BERRY, Justice (dissenting):

¶1 I disagree with the majority opinion.

¶2 In my view where a city's street improvements materially impair an abutting owner's right of access to the street the abutting owner is entitled to compensation.

¶3 Art. II § 24, Okla.Const., provides:

"Private property shall not be taken or damaged for public use without just compensation. * * *"

¶4 This section authorizes recovery for damages notwithstanding there is no physical invasion of plaintiff's property if plaintiff suffers a special injury different in kind, and not in degree, from that suffered by the community in general. Atchison, T. & S.F. Ry. Co. v. Terminal Oil Mill Co., 180 Okl. 496, 71 P.2d 617; Chicago, R.I. & P. Ry.
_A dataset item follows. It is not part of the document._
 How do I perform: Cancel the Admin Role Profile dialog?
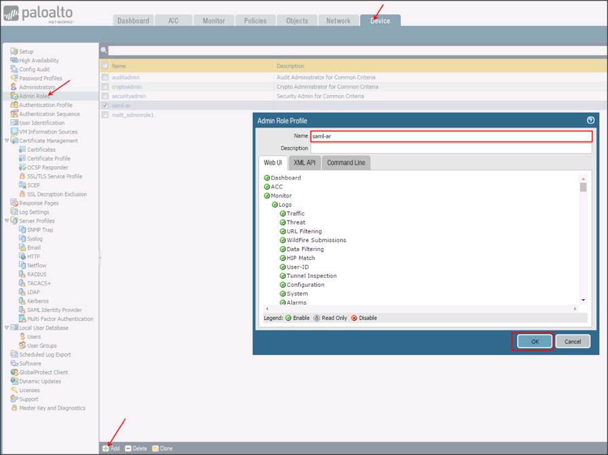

Co. v. Hughes, 180 Okl. 604, 71 P.2d 693.

¶5 We have long recognized that a property owner has a right of access in the street upon which his property abuts, and whenever that right is cut off or materially impaired the abutting owner suffers an injury different in kind, and not merely in degree, from that suffered by the general public. Atchison, T. & S.F. Ry. Co. v. Terminal Oil Mill Co., supra; Grand River Dam Authority v. Misenhimer, 195 Okl. 682, 161 P.2d 757; Oklahoma Turnpike Authority v. Chandler, Okl., 316 P.2d 828.

¶6 In Atchison, T. & S.F. Ry. Co. v. Terminal Oil Mill Co., supra, we further stated:

"* * * to recover damages for the obstruction of the street, it is not essential that the access to the property has been entirely cut off. * * *"

¶7 The evidence indicates prior to the time the street improvements were made in this case plaintiff's driveway was located at the far north edge of his property. Plaintiff's TV shop was located south of the drive-way and fronted on Flood Avenue. Plaintiff's residence was located to the rear of the TV shop. A rental house was located upon the south portion of the plaintiff's property.

¶8 The driveway was the sole means of ingress and egress to the TV shop and residence.

¶9 As a part of the street improvement the street was widened within the city's preexisting right of way. This extended the street to within 3 feet of another commercial building located immediately north of plaintiff's driveway.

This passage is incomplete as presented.